Rithvik Donnipadu · Rithvik Donnipadu · commit 207f3fc3bb4f · 2024-10-14T16:58:23.000-05:00
diff --git a/src/Rcppsort.cpp b/src/Rcppsort.cpp
@@ -0,0 +1,30 @@
+#include <pybind11/pybind11.h>
+#include <pybind11/numpy.h>
+#include <algorithm>
+#include <vector>
+
+namespace py = pybind11;
+
+// Function to sort a numpy array
+py::array_t<double> pybind_sort(py::array_t<double> arr) {
+    // Request a buffer descriptor from NumPy array
+    py::buffer_info buf = arr.request();
+
+    // Pointer to the data as a double array
+    double *ptr = static_cast<double *>(buf.ptr);
+    size_t size = buf.size;
+
+    // Create a vector and copy data from NumPy array
+    std::vector<double> vec(ptr, ptr + size);
+
+    // Sort the vector
+    std::sort(vec.begin(), vec.end());
+
+    // Return a new NumPy array with sorted values
+    return py::array_t<double>(vec.size(), vec.data());
+}
+
+// Binding the C++ function to Python
+PYBIND11_MODULE(Rcppsort, m) {
+    m.def("pybind_sort", &pybind_sort, "Sort a numpy array using C++");
+}
diff --git a/src/WFDA.py b/src/WFDA.py
@@ -0,0 +1,200 @@
+import numpy as np
+from scipy.interpolate import interp1d
+from scipy.integrate import simps
+from scipy.optimize import minimize
+import time
+from CheckData import CheckData
+from CheckOptions import check_options
+from List2Mat import list_to_mat
+from HandleNumericsAndNan import handle_numerics_and_nan
+from GetMeanDense import get_mean_dense
+from SetOptions import set_options
+import sys
+import os
+sys.path.append(os.path.abspath('src'))
+from trapzRcpp import trapz
+from RcppPseudoApprox import pseudo_approx
+from Rcppsort import pybind_sort
+
+def WFDA(Ly, Lt, optns=None):
+    if optns is None:
+        optns = {}
+    
+    # Set default options
+    optns.setdefault('isPWL', True)
+    optns.setdefault('verbose', False)
+    optns.setdefault('nknots', 2 if optns['isPWL'] else None)

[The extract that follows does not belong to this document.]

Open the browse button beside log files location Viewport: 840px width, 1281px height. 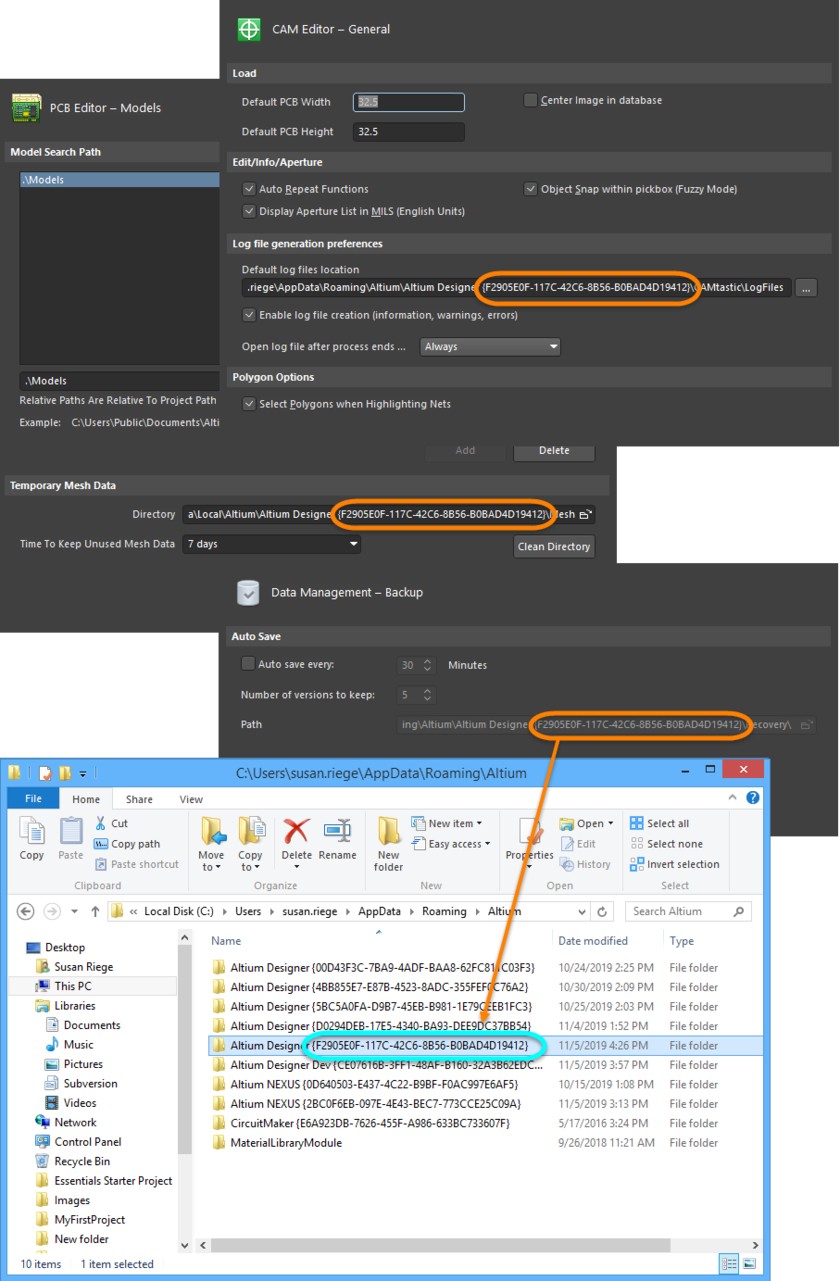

+    optns.setdefault('subsetProp', 0.50)
+    optns.setdefault('choice', 'truncated')
+    optns.setdefault('seed', 666)
+    
+    # Validate options
+    if optns['isPWL'] and (not (1 <= optns['nknots'] <= 7)):
+        raise ValueError("Number of knots should be between 1 and 7.")

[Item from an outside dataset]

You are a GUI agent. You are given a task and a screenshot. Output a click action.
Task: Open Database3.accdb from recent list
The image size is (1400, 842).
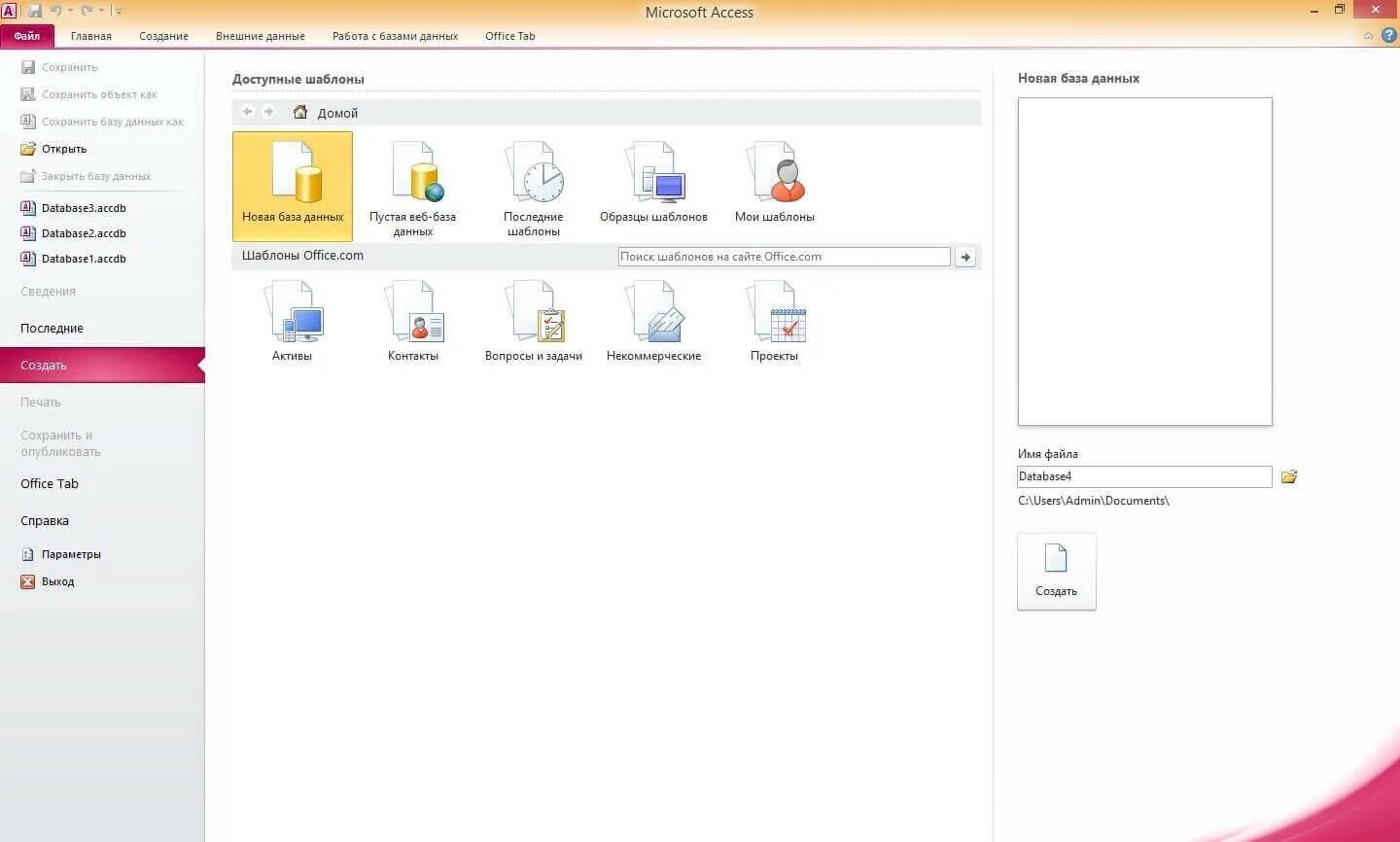coord(84,207)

+    if not (0 < optns['subsetProp'] <= 1):
+        raise ValueError("Number of proportion used should be above 0 and at most 1.")
+    if optns['choice'] not in ['truncated', 'weighted']:
+        raise ValueError("The estimation of warping functions can only be done by 'truncated' or 'weighted' average.")
+    
+    # Handle randomness
+    np.random.seed(optns['seed'])
+
+    # Assume CheckData and HandleNumericsAndNAN functions process data
+    CheckData(Ly,Lt) 
+    inputData = handle_numerics_and_nan(Ly, Lt)
+    Ly = inputData['Ly']
+    Lt = inputData['Lt']
+
+    # Check data is dense
+    optnsFPCA = set_options(Ly, Lt, {})
+    if optnsFPCA['dataType'] != 'Dense':
+        raise ValueError(f"The data has to be 'Dense' for WFDA to be relevant; the current dataType is : '{optnsFPCA['dataType']}'!")
+
+    numOfCurves = len(Ly)
+    check_options(Lt, optnsFPCA, numOfCurves)
+
+    ymat = list_to_mat(Ly, Lt)
+    N = ymat.shape[0]
+
+    obsGrid = np.sort(np.unique(np.hstack(Lt)))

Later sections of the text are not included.